FOUR kids in every Year 6 class are currently destined for life on the dole, Labour’s welfare czar will be warned today.
Alan Milburn will receive a damning report’s findings this morning.

Analysis by the Centre for Social Justice reveals more than 100,000 21-year-olds are now living on jobless benefits.
That is equivalent to four pupils in an average primary school class — up from three in the past five years.
The wide-ranging report also warns that too many children are falling behind at school, with a fifth of all Year 6 pupils failing to meet required reading standards last year.
The CSJ research suggests 40,000 of them would be confined to at least 12 months of early adulthood without a job.
And the crisis of NEETS — youngsters not in employment, education or training — can be traced back to school years.
Persistent absenteeism is a big factor for the jobs scrapheap while schools should also stop pushing pupils to university as the default route.
Dan Lilley, from the CSJ, said: “It’s time to jam the conveyor belt sending youngsters straight from school on to out-of-work benefits.

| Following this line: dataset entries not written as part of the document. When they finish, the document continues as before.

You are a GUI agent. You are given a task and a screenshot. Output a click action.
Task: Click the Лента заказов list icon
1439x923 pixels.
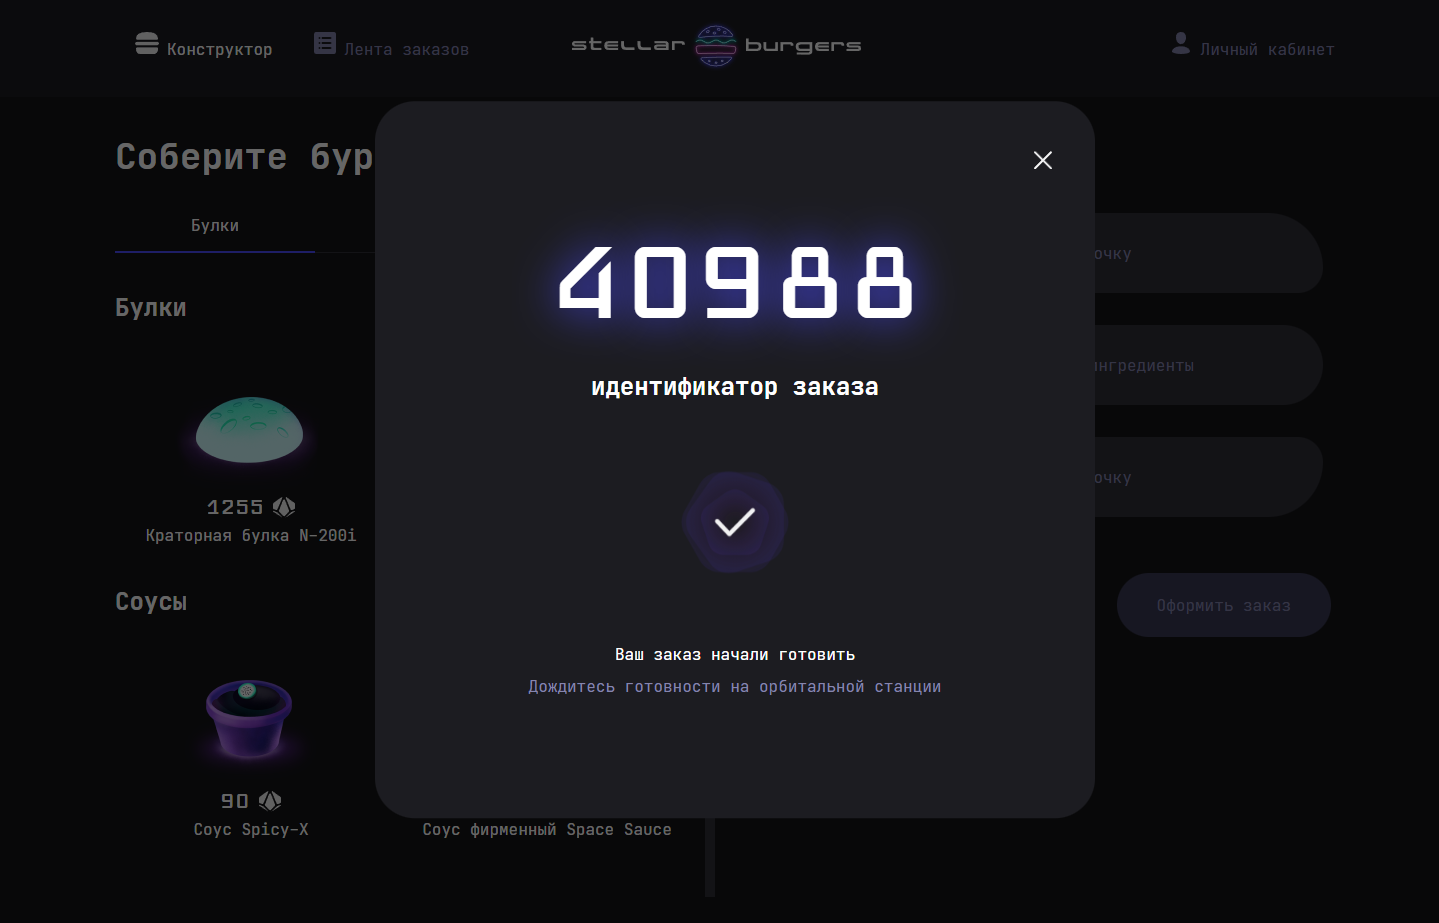pos(323,43)
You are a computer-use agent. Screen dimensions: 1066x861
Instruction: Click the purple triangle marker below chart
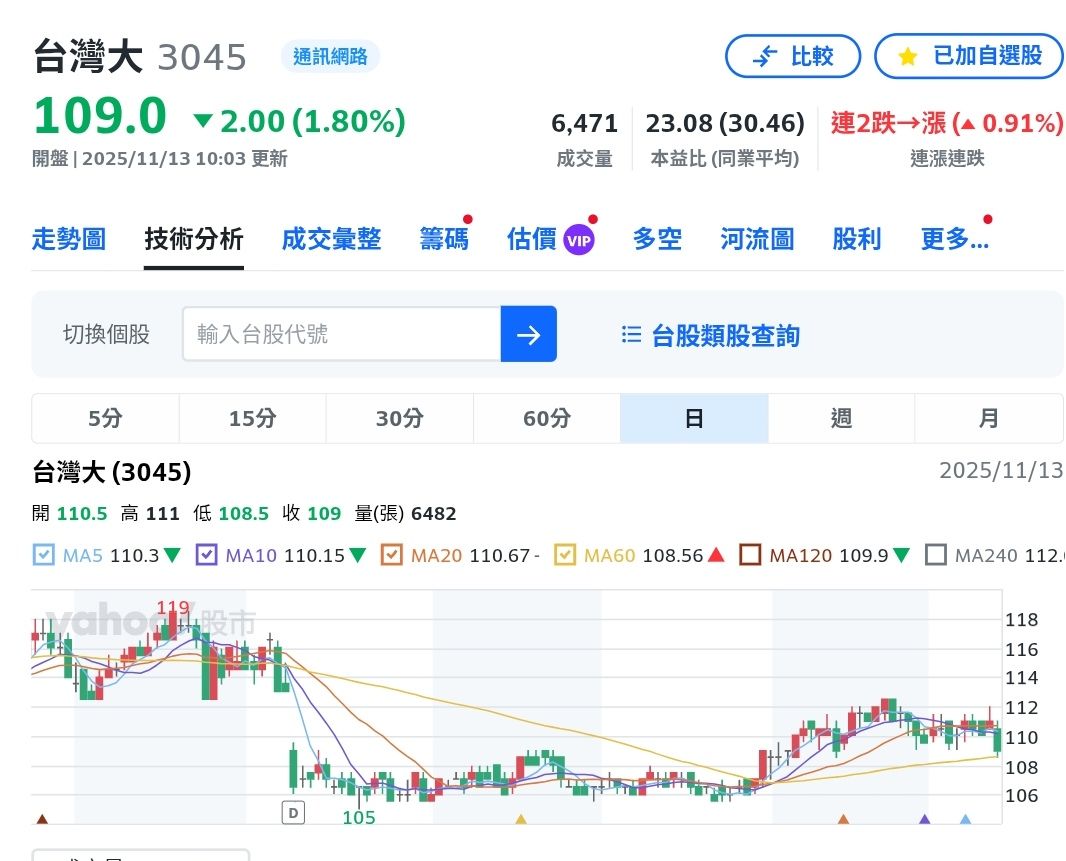924,819
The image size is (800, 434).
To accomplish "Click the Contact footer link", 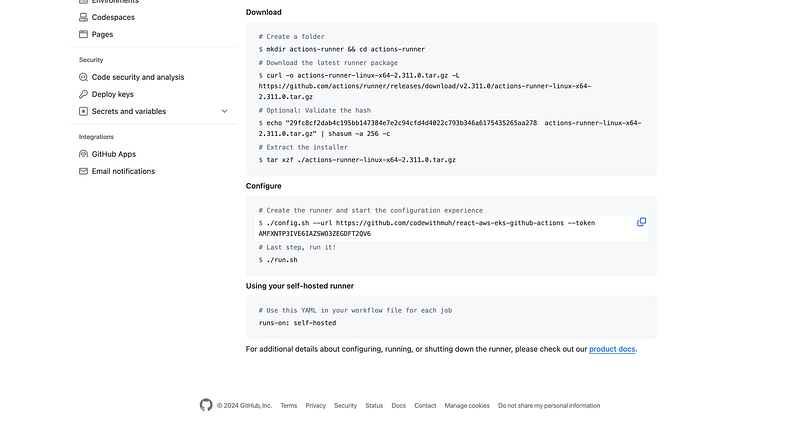I will click(x=425, y=406).
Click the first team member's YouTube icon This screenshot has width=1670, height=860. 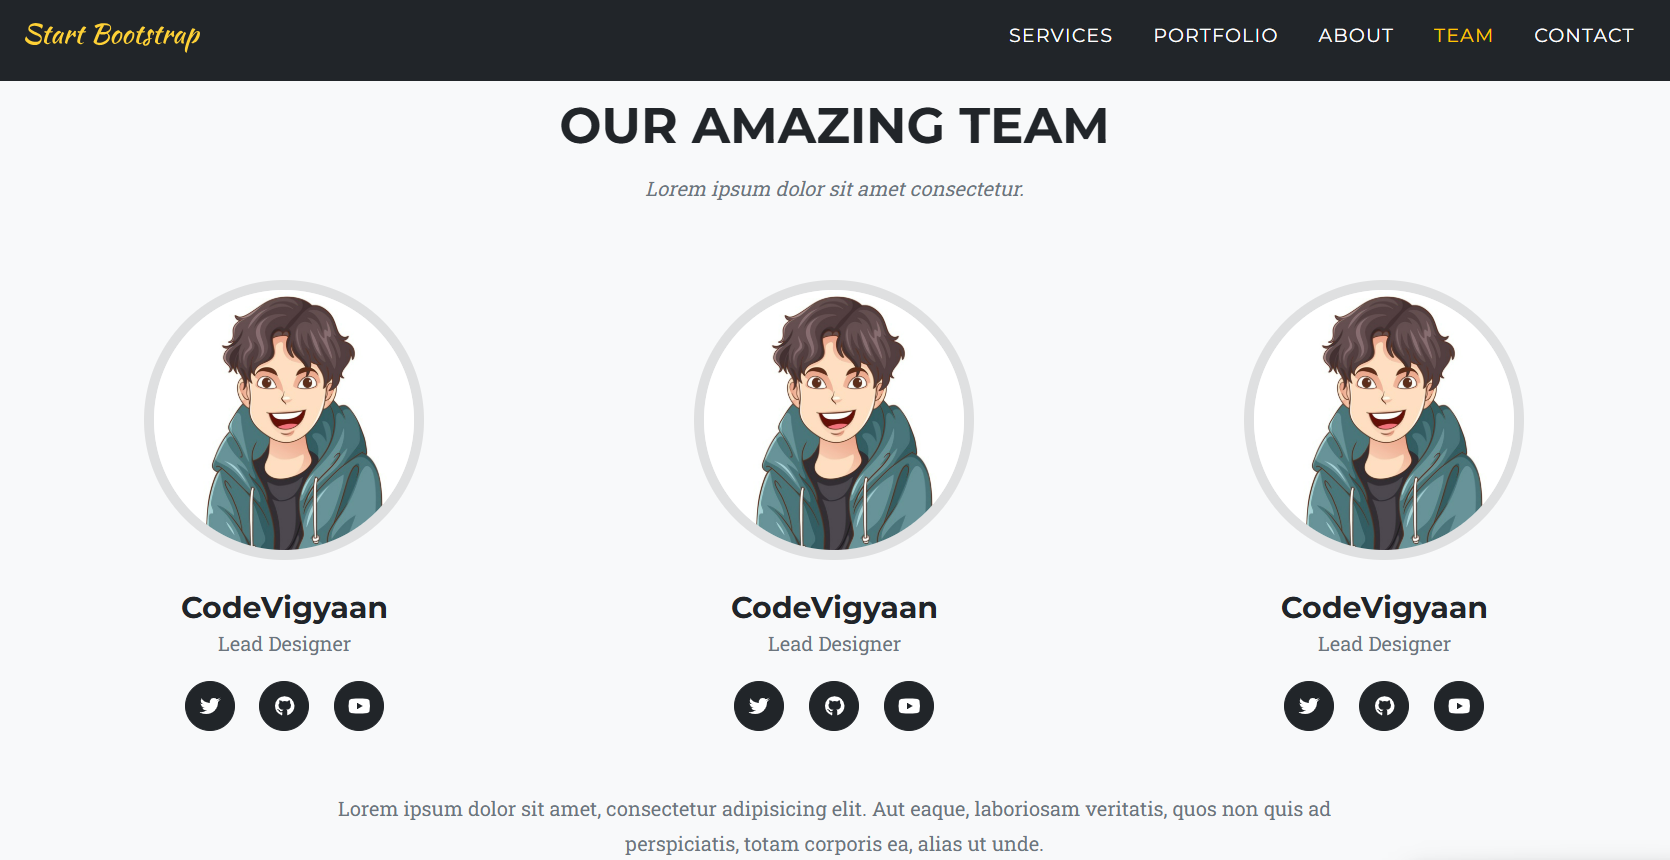click(359, 706)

“No child should be doomed to a life on the margins. That means ending the obsession with university, expanding technical education.

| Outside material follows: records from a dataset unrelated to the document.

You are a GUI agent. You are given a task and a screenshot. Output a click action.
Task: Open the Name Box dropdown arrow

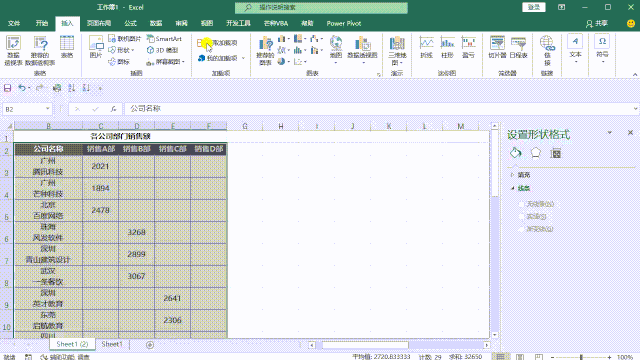(47, 109)
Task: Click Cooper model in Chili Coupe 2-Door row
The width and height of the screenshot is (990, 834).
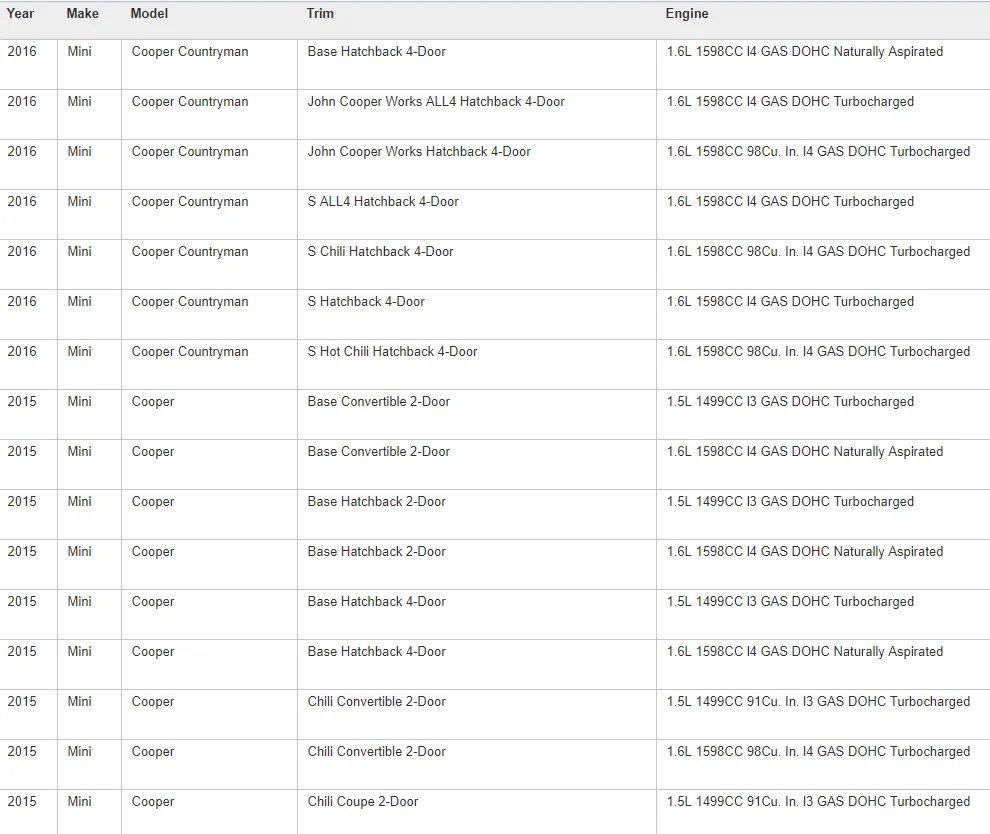Action: coord(152,802)
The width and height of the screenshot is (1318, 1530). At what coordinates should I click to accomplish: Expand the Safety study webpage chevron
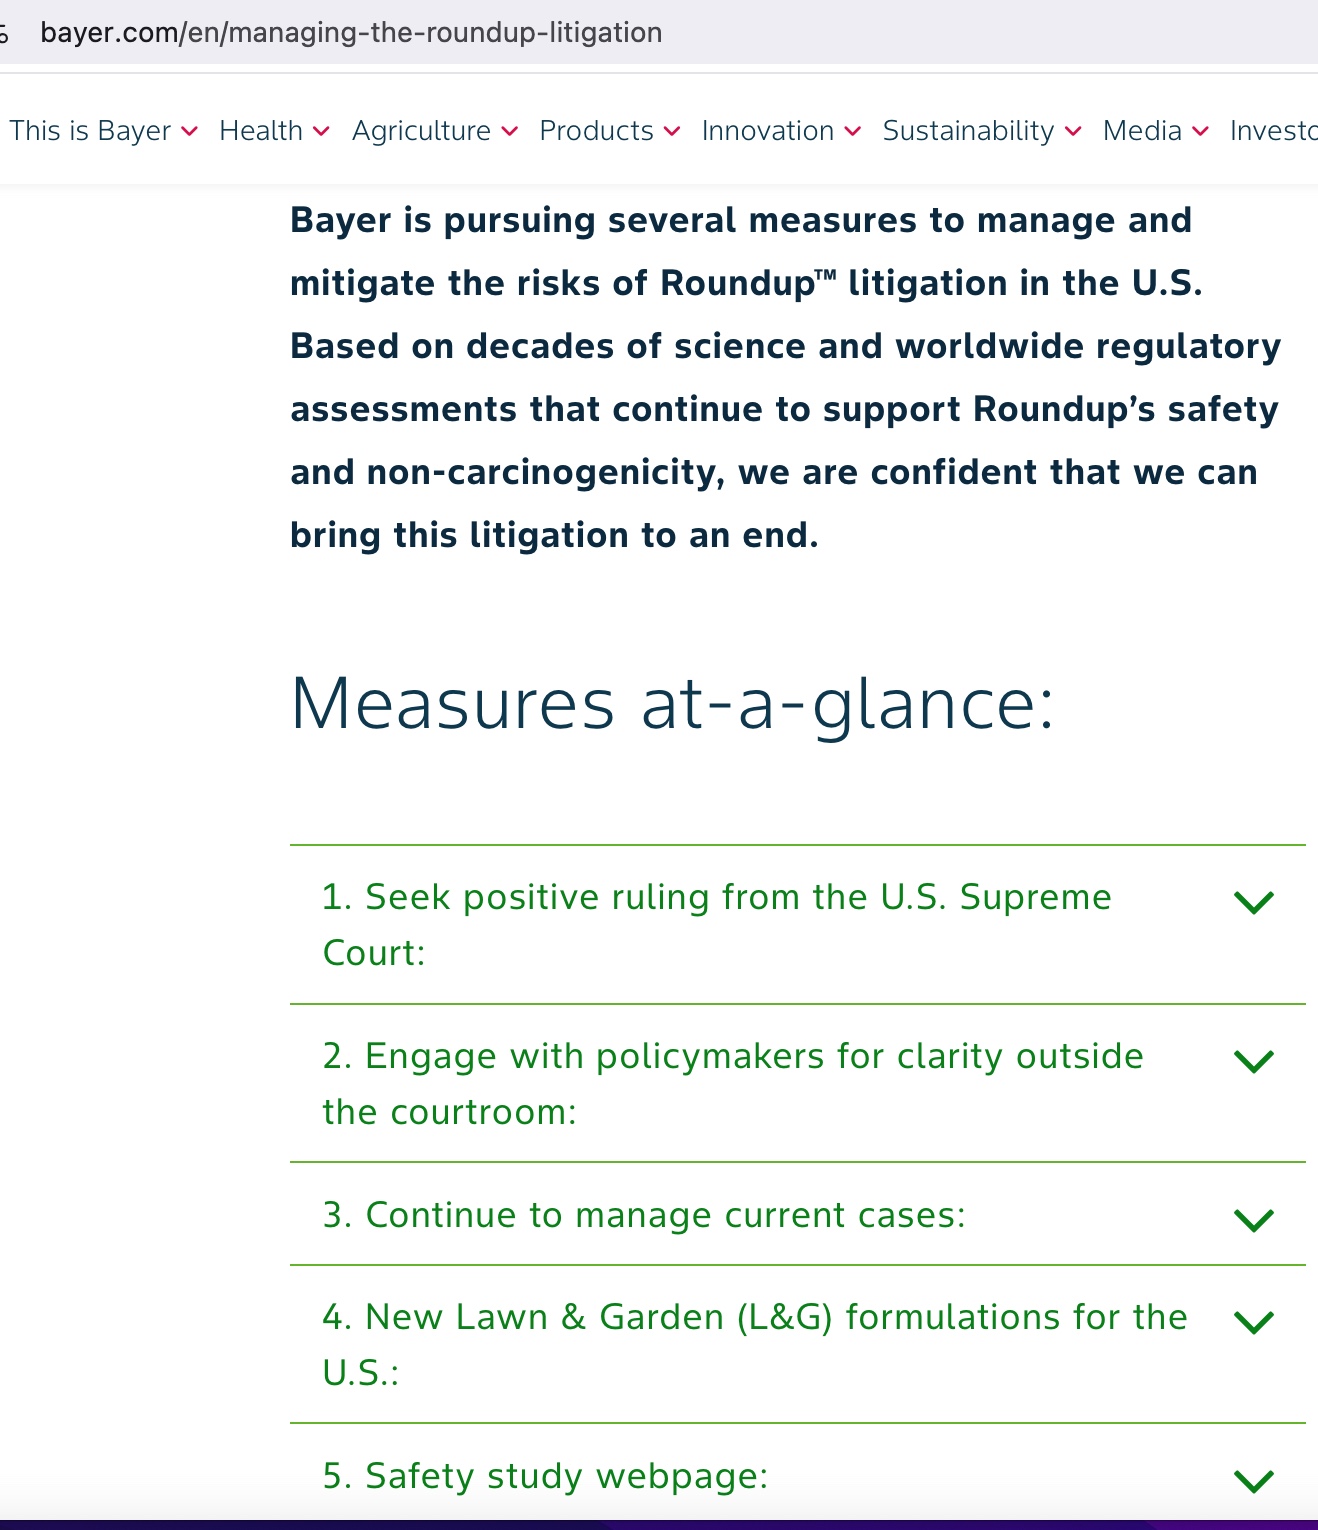pyautogui.click(x=1253, y=1479)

“And also rewiring the incentives across the education system to drive up employment outcomes for school-leavers.”
Mr Milburn, who is leading a government review into Britain’s youth unemployment crisis, presented the findings of his interim review last month.
It criticised a “record of failure” leading to more than one million youngsters out of work and put the annual cost of the crisis at more than £125billion.